“Making is fundamental to what it means to be human. We must make, create and express ourselves to feel whole. There is something unique about making physical things. These things are like little pieces of us and seem to embody portions of our souls”Mark Hatch, The Maker Movement Manifesto
This summer we are using MakerSpace in SEEK (Sunday Ethical Education for Kids) programming. Our own Bailey Whiteman introduced it to me as something her children participated in last year at River Road UU and thought it might be a good fit for our kids at WES. I contacted the Director of Religious Education there and she happily sent files for us to help us get ideas for our rendition of Makerspace which Ndara Miles, the SEEK assistant, has put together for us at WES.
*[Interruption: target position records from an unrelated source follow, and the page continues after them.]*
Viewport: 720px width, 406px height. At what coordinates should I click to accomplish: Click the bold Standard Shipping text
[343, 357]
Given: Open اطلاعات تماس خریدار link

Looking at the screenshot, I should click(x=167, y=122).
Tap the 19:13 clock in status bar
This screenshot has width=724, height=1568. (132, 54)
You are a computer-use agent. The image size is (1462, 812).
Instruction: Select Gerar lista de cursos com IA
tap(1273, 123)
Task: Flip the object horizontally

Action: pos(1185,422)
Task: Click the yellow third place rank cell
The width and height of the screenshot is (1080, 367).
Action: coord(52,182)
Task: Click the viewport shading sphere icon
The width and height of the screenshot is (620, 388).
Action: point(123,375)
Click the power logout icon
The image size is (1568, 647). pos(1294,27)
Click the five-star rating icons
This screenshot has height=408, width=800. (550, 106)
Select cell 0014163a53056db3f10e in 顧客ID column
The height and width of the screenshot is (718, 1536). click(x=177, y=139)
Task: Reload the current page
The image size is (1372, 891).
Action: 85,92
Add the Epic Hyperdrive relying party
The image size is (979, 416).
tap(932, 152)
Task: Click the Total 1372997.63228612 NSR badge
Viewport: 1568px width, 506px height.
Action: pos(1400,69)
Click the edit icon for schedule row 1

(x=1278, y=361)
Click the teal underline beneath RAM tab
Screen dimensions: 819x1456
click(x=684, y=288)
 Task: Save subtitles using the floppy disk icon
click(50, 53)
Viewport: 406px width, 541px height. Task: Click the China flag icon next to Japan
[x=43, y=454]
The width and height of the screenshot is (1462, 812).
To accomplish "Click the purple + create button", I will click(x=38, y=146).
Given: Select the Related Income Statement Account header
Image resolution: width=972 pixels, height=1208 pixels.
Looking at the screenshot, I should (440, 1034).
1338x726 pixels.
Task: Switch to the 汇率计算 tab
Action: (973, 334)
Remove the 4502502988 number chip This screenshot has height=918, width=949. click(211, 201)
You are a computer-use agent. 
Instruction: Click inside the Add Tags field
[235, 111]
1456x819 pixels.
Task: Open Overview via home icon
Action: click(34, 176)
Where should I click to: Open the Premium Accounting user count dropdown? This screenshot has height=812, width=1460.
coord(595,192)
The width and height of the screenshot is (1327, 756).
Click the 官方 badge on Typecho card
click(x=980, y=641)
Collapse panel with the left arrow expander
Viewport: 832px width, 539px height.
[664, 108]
Some parents have heard of this great program in other circles. A quick explanation is, “ The maker movement is about teaching and learning that is focused on student centered inquiry. This is not the project done at the end of a unit of learning, but the actual vehicle and purpose of the learning”. To learn even more, you can also watch a short video explanation here, and read even more here.
MakerSpace helps our children learn about the world around them. They will be encouraged to test things out, work in groups, and to think creatively. If we want to bring out the best in our children, teaching them how to think critically is crucial.
For the summer, these are the units they will work on:
- Paper airplanes
- Creating with trading cards
- Building with cardboard
- Cooking and preparing food taken from our garden
- Deconstructing electronics
- Creating something new from repurposed electronics
- And more!
We have already had several fun, successful weeks of creating and I know the children are very excited about the upcoming weeks where they get to tear things apart with no one telling them “don’t do that!”
The plan after this MakerSpace unit is to continue working on similar Montessori style learning in our Theme Exploration classes this school year. That means we plan to continue offering several choices every Sunday. For example, students might want to choose doing a movement activity like yoga, dancing, or taking a walk. Or they might choose a reading activity from an assortment of pre-chosen books. Or they might choose a completely different activity like building or constructing something related to the theme like making a holiday craft, or building a dollhouse. Our children have different needs and wishes of how to spend their time at WES, so why not offer them more variety?
The SEEK team is actively planning for fall right now. We would love it if you all would join our students in creating and exploring with us too! Come meet with me to learn how you can be part of these classes.
-Melissa Sinclair, Director of Lifelong Learning
“Ultimately, the outcome of maker education leads to determination, independence and creative problem solving, and an authentic preparation for the real world through simulating real-world challenges. In short, an educational makerspace is less of a classroom and more of a motivational speech without words” (Kurti et al., 2014).